→ **Excerpt to read**:
To change the location where the log files are stored when the log collector is enabled, you can use the log_directory parameter to specify a custom directory.

Note that logging can sometimes be a problem in PostgreSQL. The logging collector will not allow any log messages to be lost, so at high load, it can block server processes, resulting in issues. You can use syslog instead, as it can drop some messages and will not block the system. To disable the logging collector, you can configure the option to off:

logging_collector off

Depending on your use case, you might want to change the location of your PostgreSQL logs. Common options here include logging to syslog, CSV, Windows Event, and Docker, all discussed further below.

Syslog

You can easily configure PostgreSQL to log to syslog facilities. You need to do this on the syslog daemon via the following configuration:

local0.* /var/log/postgresql

You can use parameters like syslog_facility, syslog_indent, syslog_sequence_number in the PostgreSQL configuration file to format the logs.

CSV Log

If you want to upload logs to an analysis tool or program, you might want to save logs to a CSV file. CSV is well defined, making this process easy. To switch your logs to CSV, you have to add the following line in the PostgreSQL configuration:

csvlog /log/postgresql.csv

You can also create a table on top of these logs and then use SQL to query for specific conditions.

Windows Event Log

For PostgreSQL systems running on Windows, you can send logs to the Windows Event Log with the following configuration:

log_destination = 'stderr, eventlog'

Make sure to register the event source system in the Windows OS so it can retrieve and show you event log messages using Windows Event Viewer. To do this, use the command:

regsvr32 pgsql_library_directory/pgevent.dll

Docker

Nowadays, many tools and databases are run as Docker applications, PostgreSQL included. You can also run the Docker version of PostgreSQL easily on Kubernetes or any other container orchestration platform. However, in such cases, you don’t want to make changes directly in the pods or containers because those changes can be lost when the pods restart. Instead, you have to pass the configs during the start of these containers.

To enable logging, you have to pass the configurations using the ConfigMaps in Kubernetes. Follow this blog to deploy PostgreSQL on Kubernetes and enable/disable various settings.

What Is Important to Log?

Logging a lot of information can lead to a waste of time if you are not able to point out which logs are important and which are not. It’s very important to reduce the noise in logging to achieve faster debugging—this will also save you time and resources to store those logs.

Logs should show you slow queries, log levels, and how to catch critical information with minimal logging. You can do this by using filters, the most common of which are log thresholds, log levels, statement duration, and sampling. Let’s delve a bit into each of these.

Slow Query Thresholds

PostgreSQL can log queries that are taking more time than a defined threshold. Identifying slow log queries helps discover issues with the database and why there are lags in your application.

To enable this, you need to edit the postgresql.conf file. Find the log_min_duration_statement line, and tune it per your needs. For example, the below statement will log all the queries that are taking more than 1 second:

log_min_duration_statement = 1000

After this, save the file and reload PostgreSQL. Your settings will be applied, and you will be able to see logs for slow queries in your PostgreSQL log files.

→ **Task list**:
1. According to the PostgreSQL logging excerpt, why might you send logs to syslog rather than use the logging collector?
2. Extend the PostgreSQL logging excerpt past its final sentence about reloading PostgreSQL to see slow-query logs.
The records that follow the PostgreSQL logging excerpt come from a separate source.

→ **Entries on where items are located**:
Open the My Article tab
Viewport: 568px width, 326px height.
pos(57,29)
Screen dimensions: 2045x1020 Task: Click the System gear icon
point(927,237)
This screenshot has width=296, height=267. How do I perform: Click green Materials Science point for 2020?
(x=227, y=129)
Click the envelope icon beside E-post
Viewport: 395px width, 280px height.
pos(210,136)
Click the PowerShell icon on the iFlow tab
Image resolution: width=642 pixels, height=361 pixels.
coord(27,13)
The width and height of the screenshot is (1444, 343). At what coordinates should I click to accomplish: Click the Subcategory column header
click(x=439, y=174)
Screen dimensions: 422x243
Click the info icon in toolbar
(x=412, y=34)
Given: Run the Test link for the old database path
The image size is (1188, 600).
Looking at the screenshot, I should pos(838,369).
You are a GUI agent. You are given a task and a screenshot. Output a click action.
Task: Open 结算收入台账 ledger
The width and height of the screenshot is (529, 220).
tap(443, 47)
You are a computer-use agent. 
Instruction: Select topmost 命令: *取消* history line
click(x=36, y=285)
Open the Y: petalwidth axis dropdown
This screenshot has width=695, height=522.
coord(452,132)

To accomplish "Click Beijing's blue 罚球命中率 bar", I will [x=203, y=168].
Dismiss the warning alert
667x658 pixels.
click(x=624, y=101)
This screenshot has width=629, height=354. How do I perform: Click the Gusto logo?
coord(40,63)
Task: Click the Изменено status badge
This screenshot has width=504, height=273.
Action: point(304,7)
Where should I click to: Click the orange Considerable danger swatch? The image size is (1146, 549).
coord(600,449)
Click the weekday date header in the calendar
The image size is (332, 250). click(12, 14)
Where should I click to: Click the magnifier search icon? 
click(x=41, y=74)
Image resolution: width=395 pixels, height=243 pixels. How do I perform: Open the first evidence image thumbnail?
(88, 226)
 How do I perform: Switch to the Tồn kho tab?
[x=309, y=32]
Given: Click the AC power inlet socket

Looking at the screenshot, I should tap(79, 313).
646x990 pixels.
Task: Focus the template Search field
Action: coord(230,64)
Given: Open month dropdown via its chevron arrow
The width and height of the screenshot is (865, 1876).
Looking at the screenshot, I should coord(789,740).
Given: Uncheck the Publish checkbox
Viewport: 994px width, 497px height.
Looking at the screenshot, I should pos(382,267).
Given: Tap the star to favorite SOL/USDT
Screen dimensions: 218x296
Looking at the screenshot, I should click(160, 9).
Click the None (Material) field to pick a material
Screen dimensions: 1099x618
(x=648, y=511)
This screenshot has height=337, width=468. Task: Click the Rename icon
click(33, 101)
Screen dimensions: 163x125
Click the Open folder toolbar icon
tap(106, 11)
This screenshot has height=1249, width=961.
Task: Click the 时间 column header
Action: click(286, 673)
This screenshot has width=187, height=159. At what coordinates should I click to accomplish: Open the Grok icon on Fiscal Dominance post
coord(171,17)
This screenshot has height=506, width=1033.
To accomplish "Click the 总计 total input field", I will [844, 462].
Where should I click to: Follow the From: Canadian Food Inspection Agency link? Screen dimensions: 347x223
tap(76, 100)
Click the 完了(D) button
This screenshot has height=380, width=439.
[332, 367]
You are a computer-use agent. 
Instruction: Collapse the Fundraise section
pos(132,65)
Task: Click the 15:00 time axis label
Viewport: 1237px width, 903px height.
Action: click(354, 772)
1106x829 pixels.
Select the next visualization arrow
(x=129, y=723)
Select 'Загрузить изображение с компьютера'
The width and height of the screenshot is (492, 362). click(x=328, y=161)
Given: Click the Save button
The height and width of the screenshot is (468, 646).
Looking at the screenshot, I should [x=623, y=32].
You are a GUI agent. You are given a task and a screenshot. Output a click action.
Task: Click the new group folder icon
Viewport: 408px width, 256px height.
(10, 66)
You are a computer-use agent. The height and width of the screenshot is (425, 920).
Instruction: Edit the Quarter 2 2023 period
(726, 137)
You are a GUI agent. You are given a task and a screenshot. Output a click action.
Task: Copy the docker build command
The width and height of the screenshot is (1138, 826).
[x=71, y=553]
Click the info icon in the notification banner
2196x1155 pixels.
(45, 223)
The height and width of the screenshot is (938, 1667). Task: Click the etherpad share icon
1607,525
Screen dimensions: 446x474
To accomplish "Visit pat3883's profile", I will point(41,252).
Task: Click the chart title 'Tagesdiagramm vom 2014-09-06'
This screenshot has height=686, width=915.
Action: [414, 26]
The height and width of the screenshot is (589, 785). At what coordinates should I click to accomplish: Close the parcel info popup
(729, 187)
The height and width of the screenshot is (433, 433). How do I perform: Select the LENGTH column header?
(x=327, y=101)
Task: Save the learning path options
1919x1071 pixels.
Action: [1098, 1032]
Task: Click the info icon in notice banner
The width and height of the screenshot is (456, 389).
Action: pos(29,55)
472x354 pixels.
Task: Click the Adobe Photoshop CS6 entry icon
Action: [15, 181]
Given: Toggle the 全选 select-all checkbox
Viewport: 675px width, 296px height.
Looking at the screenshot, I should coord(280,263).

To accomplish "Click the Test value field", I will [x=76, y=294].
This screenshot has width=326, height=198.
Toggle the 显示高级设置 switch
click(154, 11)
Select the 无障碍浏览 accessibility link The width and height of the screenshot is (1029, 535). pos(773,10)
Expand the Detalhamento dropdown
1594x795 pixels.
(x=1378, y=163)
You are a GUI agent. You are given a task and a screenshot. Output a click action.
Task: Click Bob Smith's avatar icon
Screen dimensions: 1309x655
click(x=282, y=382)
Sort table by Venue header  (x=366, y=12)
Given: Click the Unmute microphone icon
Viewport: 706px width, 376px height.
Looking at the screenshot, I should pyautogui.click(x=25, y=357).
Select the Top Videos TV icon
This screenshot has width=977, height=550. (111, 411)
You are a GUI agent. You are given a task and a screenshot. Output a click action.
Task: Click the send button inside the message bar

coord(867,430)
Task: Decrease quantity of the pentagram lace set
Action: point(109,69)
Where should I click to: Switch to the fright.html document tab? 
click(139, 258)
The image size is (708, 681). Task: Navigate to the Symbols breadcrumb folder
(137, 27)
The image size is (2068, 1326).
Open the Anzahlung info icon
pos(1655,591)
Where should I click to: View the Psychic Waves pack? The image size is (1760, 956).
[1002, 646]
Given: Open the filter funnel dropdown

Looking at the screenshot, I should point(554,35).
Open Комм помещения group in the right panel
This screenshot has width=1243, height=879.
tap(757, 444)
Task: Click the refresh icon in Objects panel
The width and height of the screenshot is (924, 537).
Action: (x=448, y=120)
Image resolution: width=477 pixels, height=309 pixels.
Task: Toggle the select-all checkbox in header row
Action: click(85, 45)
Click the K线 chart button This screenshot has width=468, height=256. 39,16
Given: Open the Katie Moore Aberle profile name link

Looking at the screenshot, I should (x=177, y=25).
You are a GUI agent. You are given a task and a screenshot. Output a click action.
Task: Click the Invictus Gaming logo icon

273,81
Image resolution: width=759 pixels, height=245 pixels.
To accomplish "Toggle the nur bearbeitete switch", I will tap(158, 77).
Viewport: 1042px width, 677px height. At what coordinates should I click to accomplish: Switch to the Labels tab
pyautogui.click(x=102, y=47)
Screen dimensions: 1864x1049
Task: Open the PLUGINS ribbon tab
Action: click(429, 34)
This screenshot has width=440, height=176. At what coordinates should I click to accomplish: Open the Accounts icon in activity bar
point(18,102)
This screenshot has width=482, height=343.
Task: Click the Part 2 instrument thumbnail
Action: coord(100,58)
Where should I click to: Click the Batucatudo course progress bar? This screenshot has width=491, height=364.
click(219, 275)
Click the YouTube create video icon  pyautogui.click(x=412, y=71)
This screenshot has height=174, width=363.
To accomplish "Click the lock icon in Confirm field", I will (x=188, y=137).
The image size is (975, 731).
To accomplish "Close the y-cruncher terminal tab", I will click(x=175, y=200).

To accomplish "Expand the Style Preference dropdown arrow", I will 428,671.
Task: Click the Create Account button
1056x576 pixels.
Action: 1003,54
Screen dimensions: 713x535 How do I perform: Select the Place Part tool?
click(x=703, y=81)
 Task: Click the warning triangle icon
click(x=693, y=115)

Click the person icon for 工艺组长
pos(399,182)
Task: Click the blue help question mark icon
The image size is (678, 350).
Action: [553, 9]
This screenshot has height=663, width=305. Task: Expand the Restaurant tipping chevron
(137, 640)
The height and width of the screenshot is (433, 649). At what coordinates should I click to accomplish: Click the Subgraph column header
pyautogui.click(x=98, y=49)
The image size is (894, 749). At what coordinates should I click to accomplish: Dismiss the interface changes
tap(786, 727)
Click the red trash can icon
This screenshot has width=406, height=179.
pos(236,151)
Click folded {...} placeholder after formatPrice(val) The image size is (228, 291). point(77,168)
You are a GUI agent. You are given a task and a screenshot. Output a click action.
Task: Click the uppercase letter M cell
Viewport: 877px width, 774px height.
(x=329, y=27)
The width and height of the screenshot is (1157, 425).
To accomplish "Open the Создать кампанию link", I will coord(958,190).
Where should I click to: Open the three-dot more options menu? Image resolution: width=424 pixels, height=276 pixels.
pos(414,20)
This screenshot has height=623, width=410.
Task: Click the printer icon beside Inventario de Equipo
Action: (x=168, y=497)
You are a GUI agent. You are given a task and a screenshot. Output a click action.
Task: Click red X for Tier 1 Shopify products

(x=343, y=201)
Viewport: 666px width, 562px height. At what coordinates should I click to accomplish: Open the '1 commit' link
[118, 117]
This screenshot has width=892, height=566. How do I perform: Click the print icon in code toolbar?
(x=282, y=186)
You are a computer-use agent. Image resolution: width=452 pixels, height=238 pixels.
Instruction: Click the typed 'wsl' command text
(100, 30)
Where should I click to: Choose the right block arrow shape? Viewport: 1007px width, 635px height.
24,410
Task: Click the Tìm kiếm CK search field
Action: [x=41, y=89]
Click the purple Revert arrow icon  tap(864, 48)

→ **Answers**:
1. The logging collector will not allow any log messages to be lost, so under high load it can block server processes and cause issues. Syslog can drop some messages instead, so it does not block the system.

2.
You can also set this dynamically using the PostgreSQL query interface via the following command:

ALTER DATABASE db SET log_min_duration_statement = ‘1000ms';

Statement Duration

You can easily log the duration of each statement being executed in PostgreSQL. To do this, add the below statement to your configuration to enable logging of each statement:

log_statement all

Another option to accomplish this is by running the following PostgreSQL statement:

ALTER DATABASE db SET log_statement = ‘all';

Note that this will enable the logging of all statements queried, meaning it may not be that useful and simply create a lot of noise.

Instead, you may want to log per the type of query, like DDL or MOD. DDL consists of CREATE, ALTER, and DROP statements, while MOD includes DDL plus other modifying statements.

Sampling

With sampling enabled, you can log sample statements that cross a particular threshold. If your server generates a huge amount of logs due to different events happening, you don’t want to log everything that crosses just any threshold. Instead, you can log a sample of statements that cross a particular threshold. This helps in maintaining lower I/O in logging and less noise in the logs, making it easier to identify which kinds of statements are causing an issue.

You can control these thresholds and sampling via options in the postgresql.conf file like log_min_duration_sample, log_statement_sample_rate, and log_transaction_sample_rate. Check the PostgreSQL’s documentation to see how to use these parameters. You also have the option of making these changes via the command line of PostgreSQL.

Note that this can also be a pitfall, as sampling can result in missing the one statement causing the issue. In such scenarios, you will not be able to find the problem, and debugging will take more time than usual.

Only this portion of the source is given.